**Task description**
Return each of the entries below verbatim, line for line, with nothing altered, added, or omitted.

**Dataset excerpts**

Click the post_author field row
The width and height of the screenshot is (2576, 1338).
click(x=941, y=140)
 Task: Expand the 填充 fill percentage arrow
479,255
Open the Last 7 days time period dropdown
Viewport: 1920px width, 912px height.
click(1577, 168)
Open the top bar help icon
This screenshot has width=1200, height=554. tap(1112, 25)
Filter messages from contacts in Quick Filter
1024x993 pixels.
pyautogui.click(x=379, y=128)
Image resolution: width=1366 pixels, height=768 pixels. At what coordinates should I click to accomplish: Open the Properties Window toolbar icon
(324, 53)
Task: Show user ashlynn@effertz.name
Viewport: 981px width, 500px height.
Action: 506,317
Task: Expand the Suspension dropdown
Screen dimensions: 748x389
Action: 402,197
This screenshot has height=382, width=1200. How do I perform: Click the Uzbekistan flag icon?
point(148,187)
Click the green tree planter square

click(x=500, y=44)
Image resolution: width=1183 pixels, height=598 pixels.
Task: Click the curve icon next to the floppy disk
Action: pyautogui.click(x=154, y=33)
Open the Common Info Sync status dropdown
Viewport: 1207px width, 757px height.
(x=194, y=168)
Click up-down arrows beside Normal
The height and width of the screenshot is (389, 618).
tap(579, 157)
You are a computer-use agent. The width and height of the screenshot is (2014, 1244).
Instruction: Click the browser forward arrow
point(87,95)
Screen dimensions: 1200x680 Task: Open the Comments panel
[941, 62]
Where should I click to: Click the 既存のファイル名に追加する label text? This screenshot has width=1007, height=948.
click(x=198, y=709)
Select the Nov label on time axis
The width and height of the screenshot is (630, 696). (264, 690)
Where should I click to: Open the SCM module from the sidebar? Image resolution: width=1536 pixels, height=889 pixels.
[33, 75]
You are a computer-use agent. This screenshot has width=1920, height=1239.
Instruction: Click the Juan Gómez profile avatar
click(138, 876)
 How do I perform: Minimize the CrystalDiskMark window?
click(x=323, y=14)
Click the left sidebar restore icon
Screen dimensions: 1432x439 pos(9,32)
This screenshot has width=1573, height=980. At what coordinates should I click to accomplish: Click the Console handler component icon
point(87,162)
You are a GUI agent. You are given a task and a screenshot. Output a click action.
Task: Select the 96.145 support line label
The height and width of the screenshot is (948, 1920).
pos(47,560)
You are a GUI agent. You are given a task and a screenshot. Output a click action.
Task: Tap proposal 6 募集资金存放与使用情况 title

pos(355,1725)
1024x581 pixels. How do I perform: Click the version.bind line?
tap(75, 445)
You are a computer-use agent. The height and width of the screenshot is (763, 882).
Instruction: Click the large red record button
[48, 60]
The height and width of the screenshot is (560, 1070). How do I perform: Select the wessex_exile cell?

**Output for this exercise**
Click the post_author field row
The width and height of the screenshot is (2576, 1338).
click(x=941, y=140)
 Task: Expand the 填充 fill percentage arrow
479,255
Open the Last 7 days time period dropdown
Viewport: 1920px width, 912px height.
click(1577, 168)
Open the top bar help icon
This screenshot has width=1200, height=554. tap(1112, 25)
Filter messages from contacts in Quick Filter
1024x993 pixels.
pyautogui.click(x=379, y=128)
Image resolution: width=1366 pixels, height=768 pixels. At what coordinates should I click to accomplish: Open the Properties Window toolbar icon
(324, 53)
Task: Show user ashlynn@effertz.name
Viewport: 981px width, 500px height.
Action: 506,317
Task: Expand the Suspension dropdown
Screen dimensions: 748x389
Action: 402,197
This screenshot has height=382, width=1200. How do I perform: Click the Uzbekistan flag icon?
point(148,187)
Click the green tree planter square

click(x=500, y=44)
Image resolution: width=1183 pixels, height=598 pixels.
Task: Click the curve icon next to the floppy disk
Action: pyautogui.click(x=154, y=33)
Open the Common Info Sync status dropdown
Viewport: 1207px width, 757px height.
(x=194, y=168)
Click up-down arrows beside Normal
The height and width of the screenshot is (389, 618).
tap(579, 157)
You are a computer-use agent. The width and height of the screenshot is (2014, 1244).
Instruction: Click the browser forward arrow
point(87,95)
Screen dimensions: 1200x680 Task: Open the Comments panel
[941, 62]
Where should I click to: Click the 既存のファイル名に追加する label text? This screenshot has width=1007, height=948.
click(x=198, y=709)
Select the Nov label on time axis
The width and height of the screenshot is (630, 696). (264, 690)
Where should I click to: Open the SCM module from the sidebar? Image resolution: width=1536 pixels, height=889 pixels.
[33, 75]
You are a computer-use agent. This screenshot has width=1920, height=1239.
Instruction: Click the Juan Gómez profile avatar
click(138, 876)
 How do I perform: Minimize the CrystalDiskMark window?
click(x=323, y=14)
Click the left sidebar restore icon
Screen dimensions: 1432x439 pos(9,32)
This screenshot has width=1573, height=980. At what coordinates should I click to accomplish: Click the Console handler component icon
point(87,162)
You are a GUI agent. You are given a task and a screenshot. Output a click action.
Task: Select the 96.145 support line label
The height and width of the screenshot is (948, 1920).
pos(47,560)
You are a GUI agent. You are given a task and a screenshot. Output a click action.
Task: Tap proposal 6 募集资金存放与使用情况 title

pos(355,1725)
1024x581 pixels. How do I perform: Click the version.bind line?
tap(75, 445)
You are a computer-use agent. The height and width of the screenshot is (763, 882).
Instruction: Click the large red record button
[48, 60]
The height and width of the screenshot is (560, 1070). How do I perform: Select the wessex_exile cell?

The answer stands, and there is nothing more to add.